### WHAT TO DO:
Restate word for word the lines of the data below, from the first through the one that has "This screenshot has width=1400, height=745.".

### EXTRACTED ENTRIES:

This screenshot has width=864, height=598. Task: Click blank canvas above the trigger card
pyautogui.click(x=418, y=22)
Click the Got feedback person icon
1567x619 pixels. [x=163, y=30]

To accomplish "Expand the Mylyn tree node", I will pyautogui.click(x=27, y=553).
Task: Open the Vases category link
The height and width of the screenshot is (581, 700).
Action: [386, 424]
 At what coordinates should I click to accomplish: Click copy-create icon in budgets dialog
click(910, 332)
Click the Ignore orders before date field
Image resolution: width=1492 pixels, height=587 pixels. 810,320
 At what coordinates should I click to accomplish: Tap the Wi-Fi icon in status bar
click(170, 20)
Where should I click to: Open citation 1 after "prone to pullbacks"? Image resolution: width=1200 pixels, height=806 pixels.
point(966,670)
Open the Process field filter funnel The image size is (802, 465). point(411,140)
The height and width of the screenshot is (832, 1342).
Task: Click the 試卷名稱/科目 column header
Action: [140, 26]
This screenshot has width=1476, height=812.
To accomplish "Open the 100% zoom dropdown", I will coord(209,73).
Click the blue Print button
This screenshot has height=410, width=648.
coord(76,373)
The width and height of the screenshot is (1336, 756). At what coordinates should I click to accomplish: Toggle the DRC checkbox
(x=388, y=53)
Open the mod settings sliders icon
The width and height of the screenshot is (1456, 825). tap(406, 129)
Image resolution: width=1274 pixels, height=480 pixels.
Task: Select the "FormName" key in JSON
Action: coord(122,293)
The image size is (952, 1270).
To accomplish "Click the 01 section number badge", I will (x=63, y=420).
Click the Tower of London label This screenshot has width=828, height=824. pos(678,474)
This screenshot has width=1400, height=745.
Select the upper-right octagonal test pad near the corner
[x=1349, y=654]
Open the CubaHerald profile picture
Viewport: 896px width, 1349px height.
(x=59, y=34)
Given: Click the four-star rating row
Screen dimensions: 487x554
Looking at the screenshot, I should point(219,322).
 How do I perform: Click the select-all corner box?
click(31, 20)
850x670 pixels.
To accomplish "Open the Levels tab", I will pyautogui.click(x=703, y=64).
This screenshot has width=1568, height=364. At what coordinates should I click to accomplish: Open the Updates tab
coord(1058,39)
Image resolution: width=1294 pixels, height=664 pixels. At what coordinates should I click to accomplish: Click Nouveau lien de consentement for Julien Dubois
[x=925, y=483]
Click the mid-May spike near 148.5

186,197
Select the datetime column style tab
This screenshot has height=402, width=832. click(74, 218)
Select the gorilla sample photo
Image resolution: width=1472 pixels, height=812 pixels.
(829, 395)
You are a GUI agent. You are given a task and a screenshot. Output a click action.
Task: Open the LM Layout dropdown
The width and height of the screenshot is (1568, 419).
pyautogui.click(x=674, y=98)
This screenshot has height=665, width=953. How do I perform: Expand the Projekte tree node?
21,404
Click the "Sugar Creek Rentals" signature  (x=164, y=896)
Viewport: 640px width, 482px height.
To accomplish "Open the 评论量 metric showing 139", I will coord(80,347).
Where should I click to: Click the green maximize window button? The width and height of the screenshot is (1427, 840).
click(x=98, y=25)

### EXERCISE RESPONSE:
This screenshot has width=864, height=598. Task: Click blank canvas above the trigger card
pyautogui.click(x=418, y=22)
Click the Got feedback person icon
1567x619 pixels. [x=163, y=30]

To accomplish "Expand the Mylyn tree node", I will pyautogui.click(x=27, y=553).
Task: Open the Vases category link
The height and width of the screenshot is (581, 700).
Action: [386, 424]
 At what coordinates should I click to accomplish: Click copy-create icon in budgets dialog
click(910, 332)
Click the Ignore orders before date field
Image resolution: width=1492 pixels, height=587 pixels. 810,320
 At what coordinates should I click to accomplish: Tap the Wi-Fi icon in status bar
click(170, 20)
Where should I click to: Open citation 1 after "prone to pullbacks"? Image resolution: width=1200 pixels, height=806 pixels.
point(966,670)
Open the Process field filter funnel The image size is (802, 465). point(411,140)
The height and width of the screenshot is (832, 1342).
Task: Click the 試卷名稱/科目 column header
Action: [140, 26]
This screenshot has width=1476, height=812.
To accomplish "Open the 100% zoom dropdown", I will coord(209,73).
Click the blue Print button
This screenshot has height=410, width=648.
coord(76,373)
The width and height of the screenshot is (1336, 756). At what coordinates should I click to accomplish: Toggle the DRC checkbox
(x=388, y=53)
Open the mod settings sliders icon
The width and height of the screenshot is (1456, 825). tap(406, 129)
Image resolution: width=1274 pixels, height=480 pixels.
Task: Select the "FormName" key in JSON
Action: coord(122,293)
The image size is (952, 1270).
To accomplish "Click the 01 section number badge", I will (x=63, y=420).
Click the Tower of London label This screenshot has width=828, height=824. pos(678,474)
This screenshot has width=1400, height=745.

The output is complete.